At the birth of the European Community, the young People's Republic of China was busy with its First Five-Year Plan (1953-1957) and the Korean War illustrated the conflict in relations between the West and Maoist China.

The collapse of the Soviet Union marked the second crisis which forced the redesign of modern Europe. The 1992 Maastricht Treaty which established the European Union and provided the legal framework for the monetary union was Western Europe's answer to the changes in Moscow and to the German reunification.

Since Jan 1, 2002, when the euro went into circulation, it has been adopted by 17 members of the EU, it is the second largest reserve currency in the world as well as the second most traded, and continental Europe shaped a global system in which genuine financial multipolarity could be a reality.

With the euro debt crisis, Europe is arguably at its third main turning point since the end of World War II. However, as it did previously confronting the most serious challenges, the continent will not de-Europeanize but, on the contrary, will deepen its union by more transfer of sovereignty to its supranational authorities in the field of budgetary and fiscal policies.
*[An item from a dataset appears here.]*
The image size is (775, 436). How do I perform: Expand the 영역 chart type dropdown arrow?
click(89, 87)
In that sense, for the European federalists the euro crisis is an opportunity and Brussels will subordinate the discussions on the enlargement to the existential imperatives of a more cohesive first circle of the EU, the euro zone.

At least two new elements characterize the current stage of the European construction, internally, the relative weight of Germany - both an effect of the reunification and of the positive impact of the euro on the German economy; and externally, the China factor.
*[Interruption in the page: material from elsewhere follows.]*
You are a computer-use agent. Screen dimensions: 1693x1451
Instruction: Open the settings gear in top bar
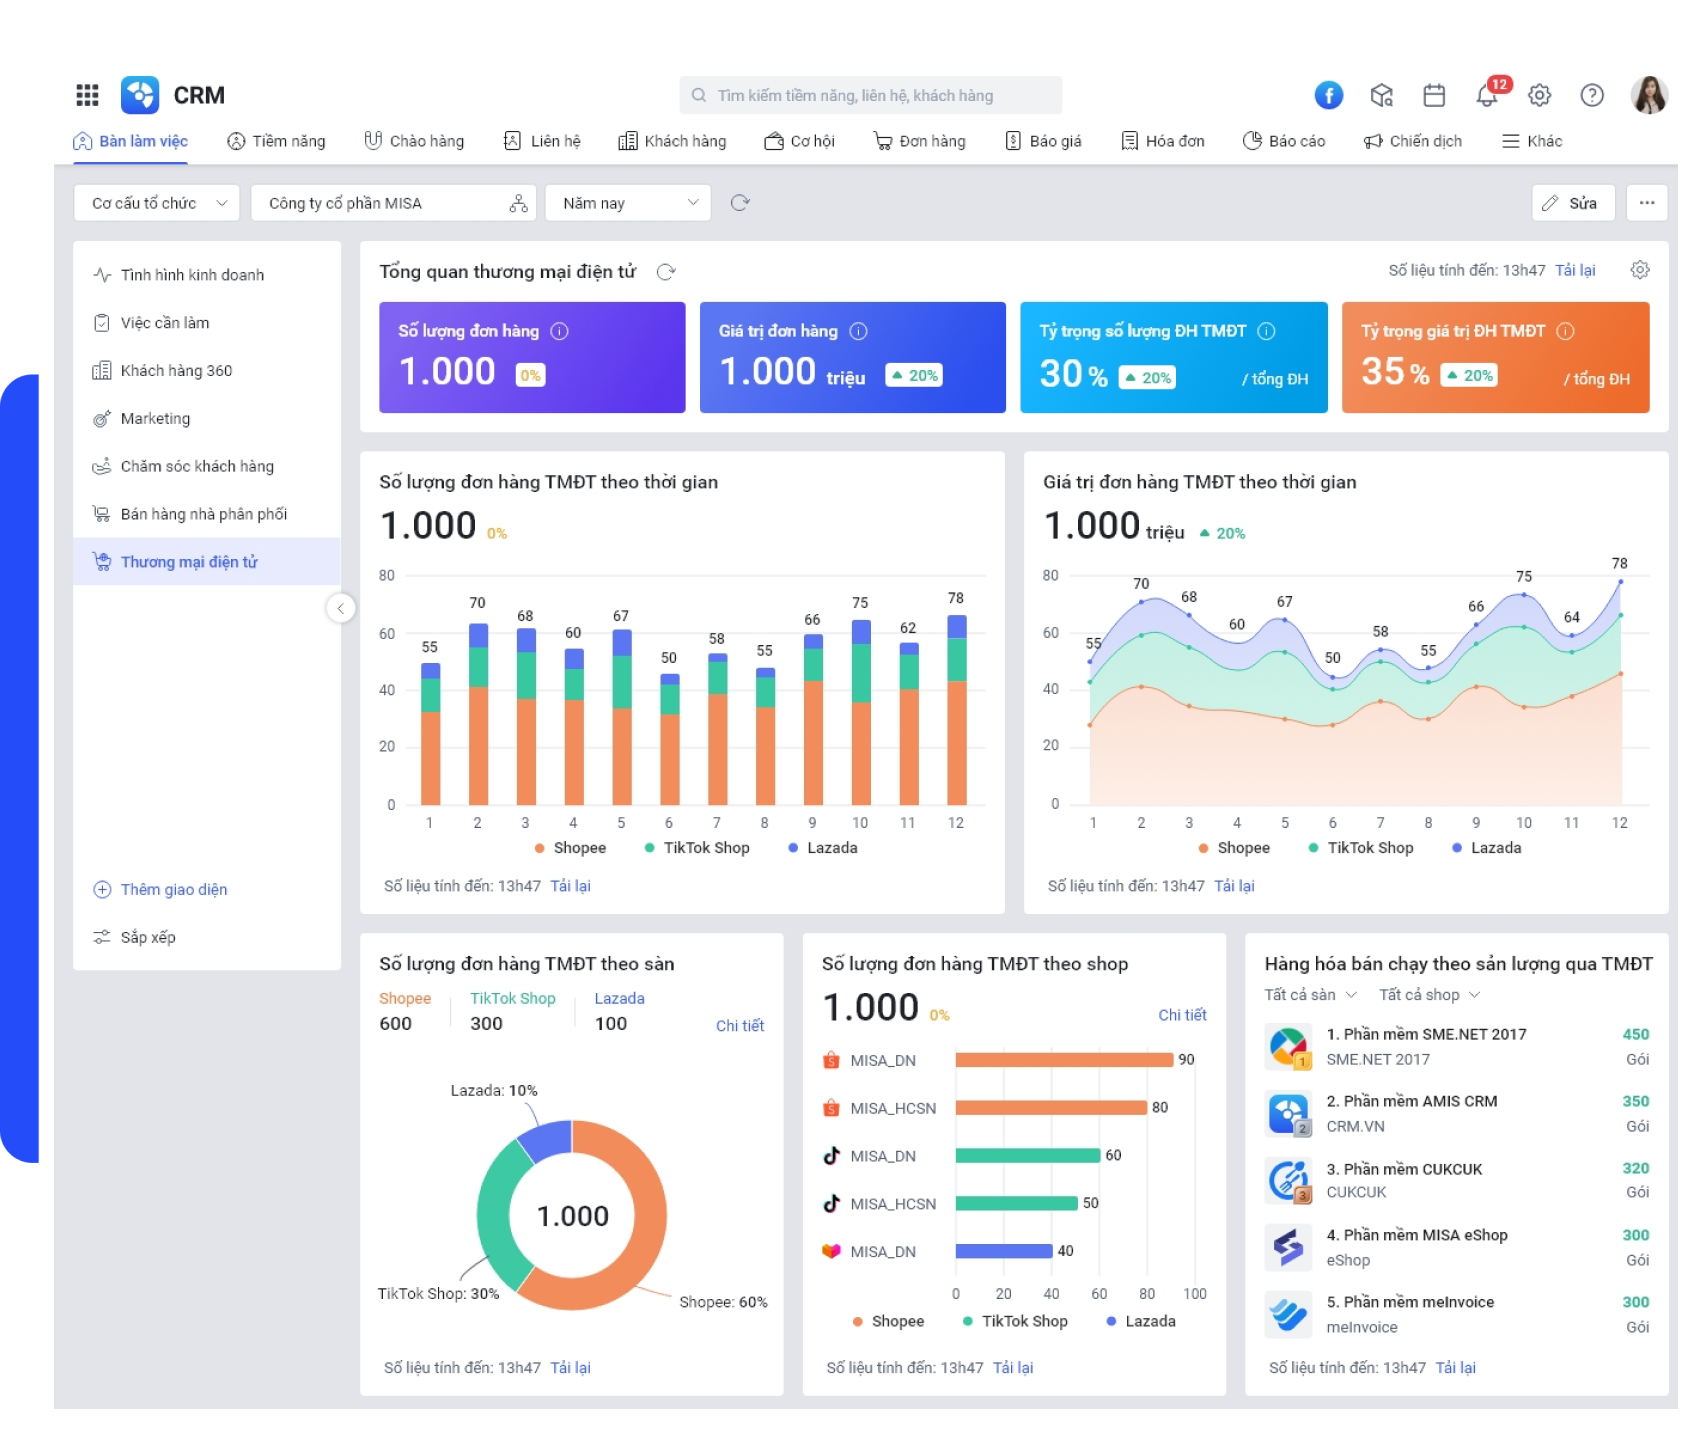(x=1539, y=95)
If the Chinese leadership resolutely opts for a strategic and targeted policy to support the present and future role of the euro in the world, if it encourages the Chinese companies to invest and to create jobs within the EU - as companies like Huawei are already doing - it will become a significant contributor to the success of the European project.

The Chinese defense of the euro is also an instrument to consolidate multipolarity and to pave the way to the internationalization of the renminbi, in other words, to enter a world where the US dollar will have lost its absolute preeminence.

Germany's central position within Europe and the new role of Beijing in European affairs reinforce each other. In 2010 Berlin and Beijing issued a joint communiqu on "comprehensively promoting the strategic partnership between China and Germany", officially elevating their relations to a strategic level.

Already 5 percent of German exports go to the Chinese market and while in 2010, Sino-German trade reached 130 billion euros (increasing by 35 percent from a year earlier and representing 30 percent of the total EU-China trade) it will be over 200 billion euros within the next five years.

In a eurosceptic posture, David Cameron has already stated that the United Kingdom will not back the efforts of the EU countries which aim to transfer more power to Brussels, and consequently, while the eurozone will evolve toward more integration, the distance between London and the EU's inner circle will increase.

In these conditions, the "special relationship" between the US and the UK, which has been in the past a limiting factor in Sino-European synergy will lose, to a certain extent, its capacity to affect the relations between the EU and China.

In the context of the Cold War, US assistance to Western Europe was also an instrument to contain the former USSR and the spread of what was perceived as an antagonistic ideology; in the 21st century, the role of China as a catalyst for European integration should not be seen as a way to contain the US, but as a long-term strategic action to create the conditions for equilibrium in a multipolar and globalized world system.

The author is director of the Academia Sinica Europaea at China Europe International Business School (CEIBS), Shanghai, Beijing and Accra, and founder of the Euro-China Forum. The views do not necessarily reflect those of China Daily.